Por: Iván Peña Ropaín.
En vista de que ya “salió del clóset” la moda, si es que se le puede llamar así, o la locura, como lo catalogan muchos, del denominado “Therians”, personas que se identifican, en un plano psicológico o espiritual, con un animal, y que ha tenido una “explosión” en Argentina, cabe rememorar un poco a aquellos jugadores que en nuestro fútbol colombiano siempre profesaban, o advertían ser, algún animal en sus celebraciones de gol.

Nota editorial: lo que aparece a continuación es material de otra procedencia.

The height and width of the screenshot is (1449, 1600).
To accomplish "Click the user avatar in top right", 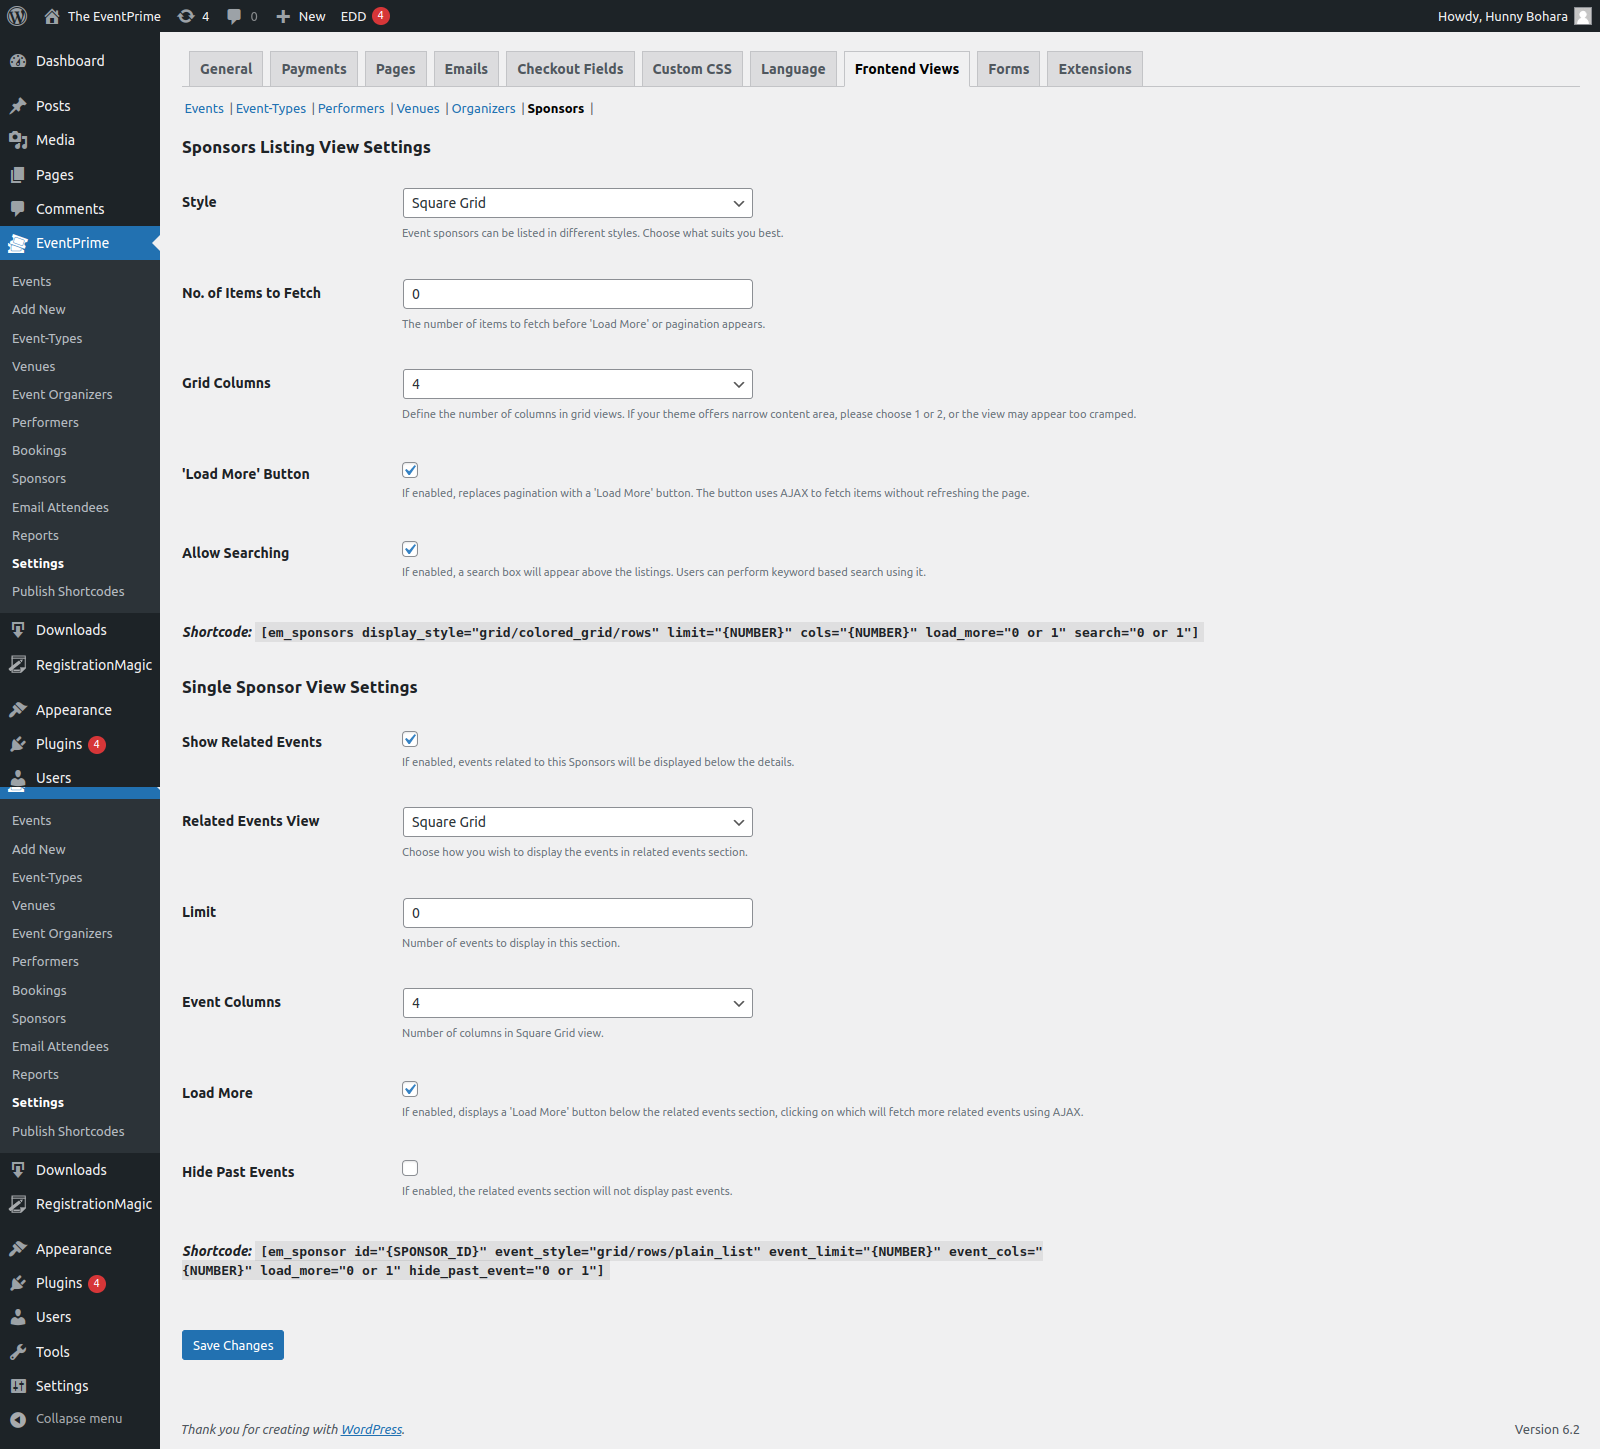I will 1582,16.
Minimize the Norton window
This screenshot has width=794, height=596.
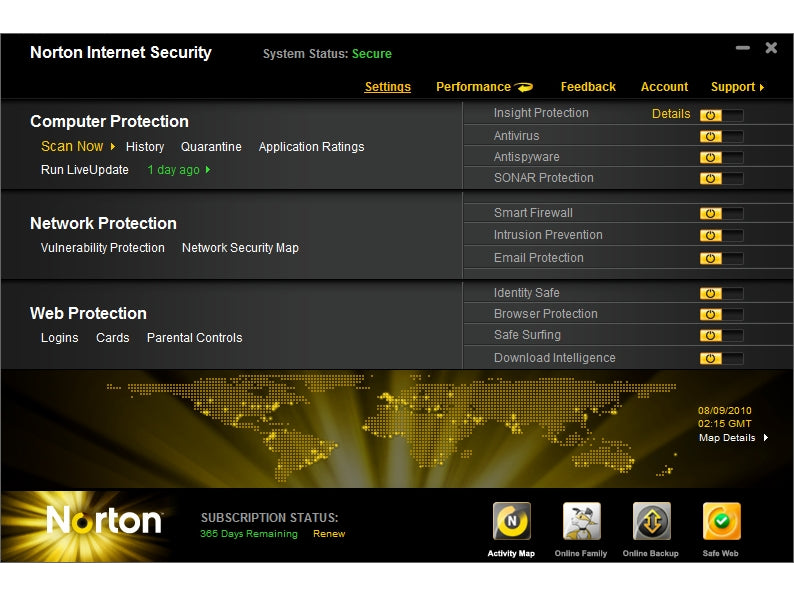742,48
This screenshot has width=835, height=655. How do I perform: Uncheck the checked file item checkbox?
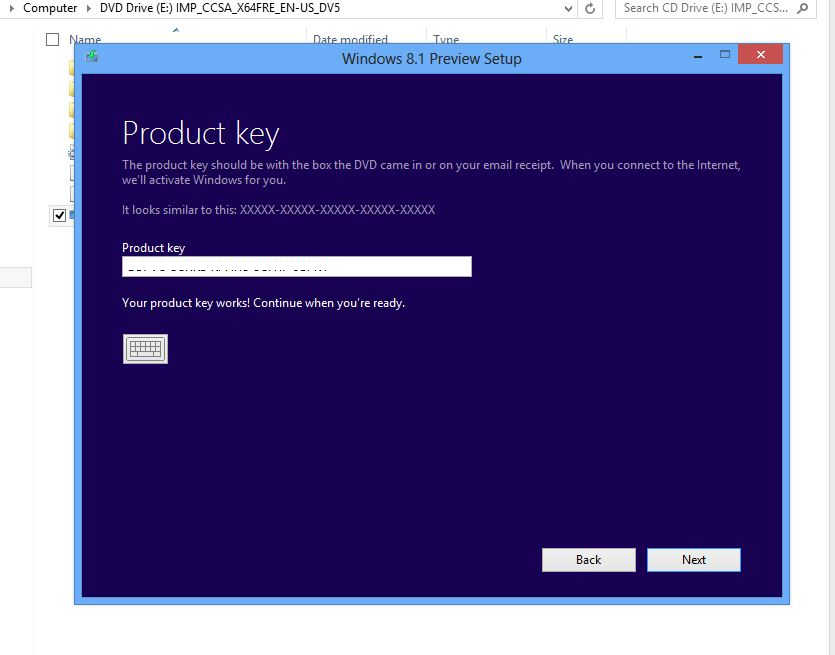click(59, 215)
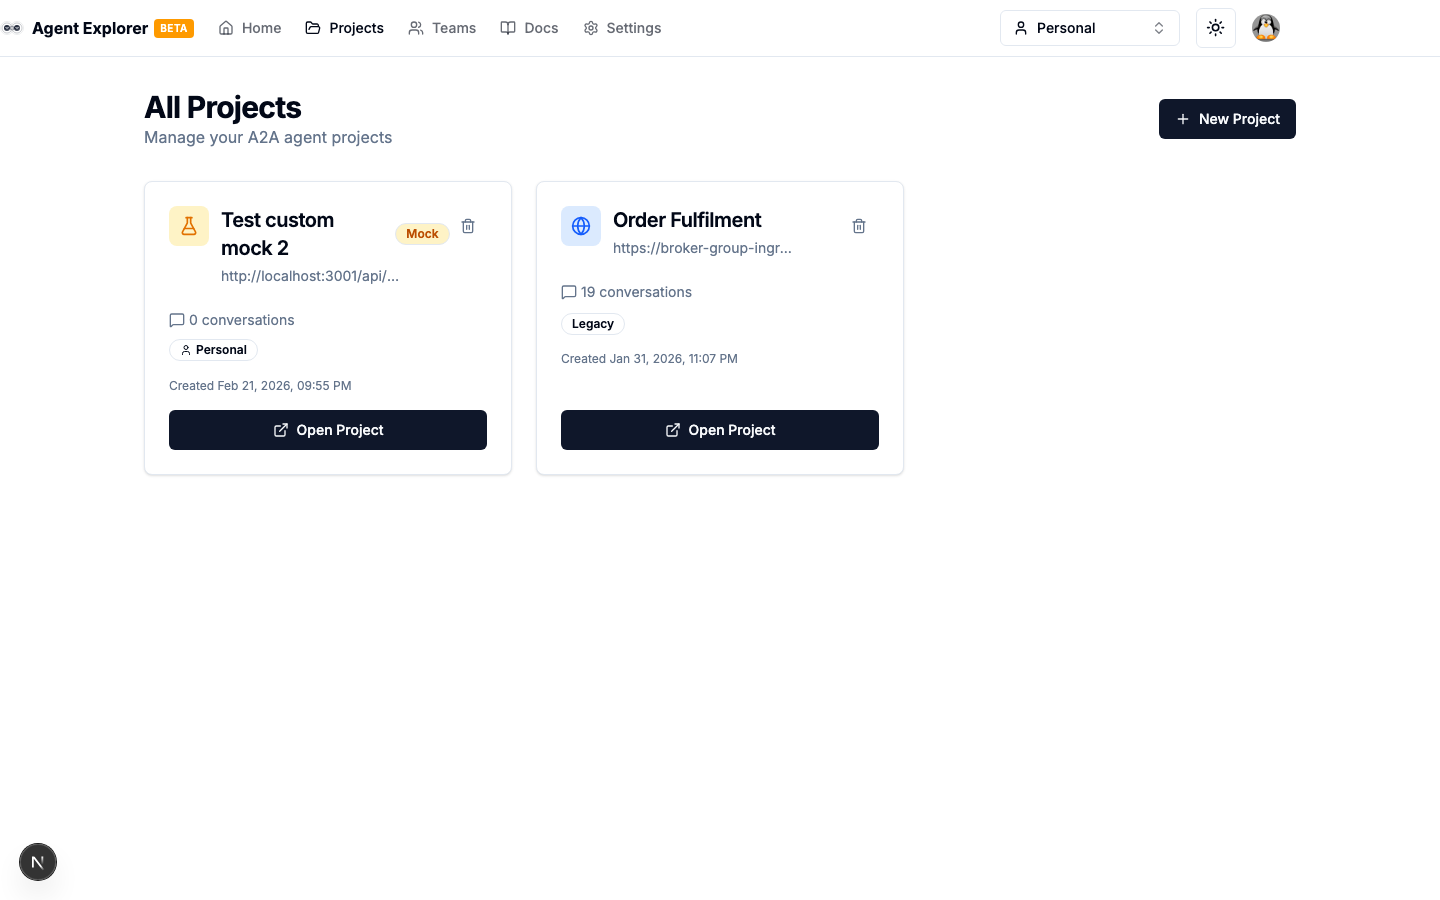Navigate to the Teams section
This screenshot has height=900, width=1440.
442,28
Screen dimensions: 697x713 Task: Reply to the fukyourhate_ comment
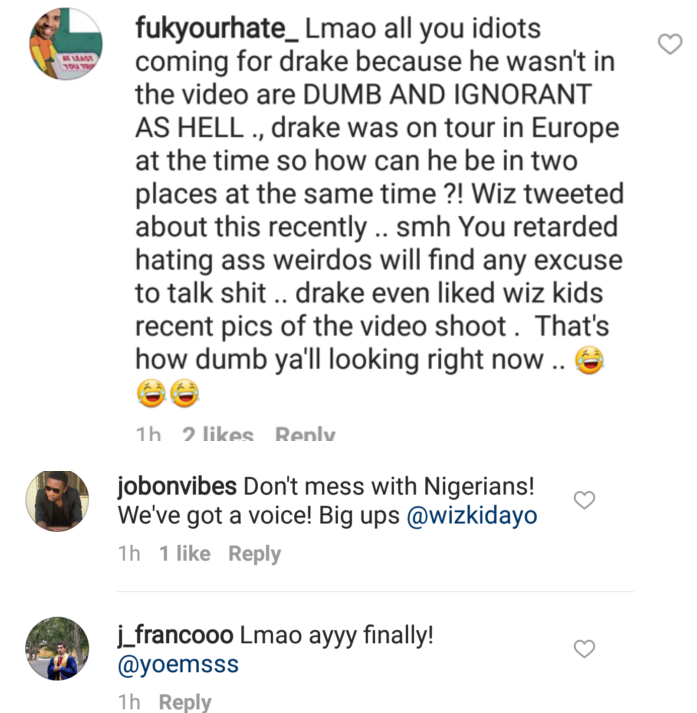point(305,435)
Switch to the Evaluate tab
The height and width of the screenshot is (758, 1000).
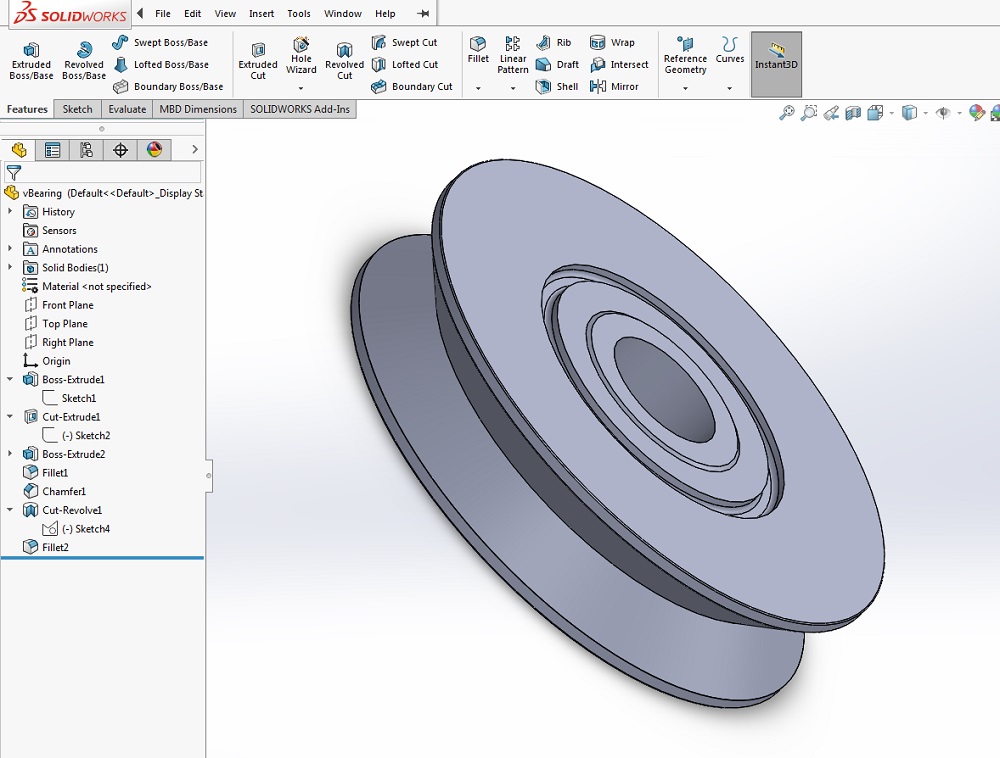(x=127, y=109)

Tal como se les ve comportarse hoy día a muchos “pelaos”, a los que ya tildan internautas de “orates” y otros calificativos más, haciendo gesticulaciones de perros, gatos, zorros, gorilas, entre otros, así mismo se les percibió y percibe a jugadores profesionales.

Por ejemplo, uno de los más recordados es el exdelantero atlanticense Wilson Carpintero, de 48 años, quien se autodenominaba un “pájaro carpintero”, ave que ejemplificaba en sus celebraciones de gol cuando se acercaba a uno de los palos del arco y lo “golpeaba con un pico imaginario”.
También cae en esta criba Jair “El Chigüiro” Benítez, de 47 años, a quien apodaron así desde que comenzó su carrera como futbolista por su supuesto parecido con esa especie de roedor nativo de Sudamérica.
Mencionemos igualmente al extremo nariñense Félix Micolta, de 36 años, quien sigue activo y a quien se le vio siempre, al momento de una diana convertida, arrastrarse por el gramado haciendo las veces de un cocodrilo.

Sin duda, son varios los futbolistas y exfutbolistas que se creyeron o creen algún animal, mencionando a otro de ese lote: el cesarense Martín Arzuaga, quien, cuando convertía en la portería contraria, se las tiraba de toro; por ello lo conocen con el remoquete del “Toro” Arzuaga.
Igualmente, el exatacante nariñense Jairo Castillo (48 años), al que le decían el Tigre por sus gestos tras un gol; el extremo caleño que actualmente milita en Vasco da Gama de Brasil, Marino Hinestroza, de 23 años, quien casi siempre hace el ademán de una “tigresa”; y el delantero del Al-Wasl de Emiratos Árabes Unidos, Miguel Ángel Borja (33 años), quien se cree colibrí.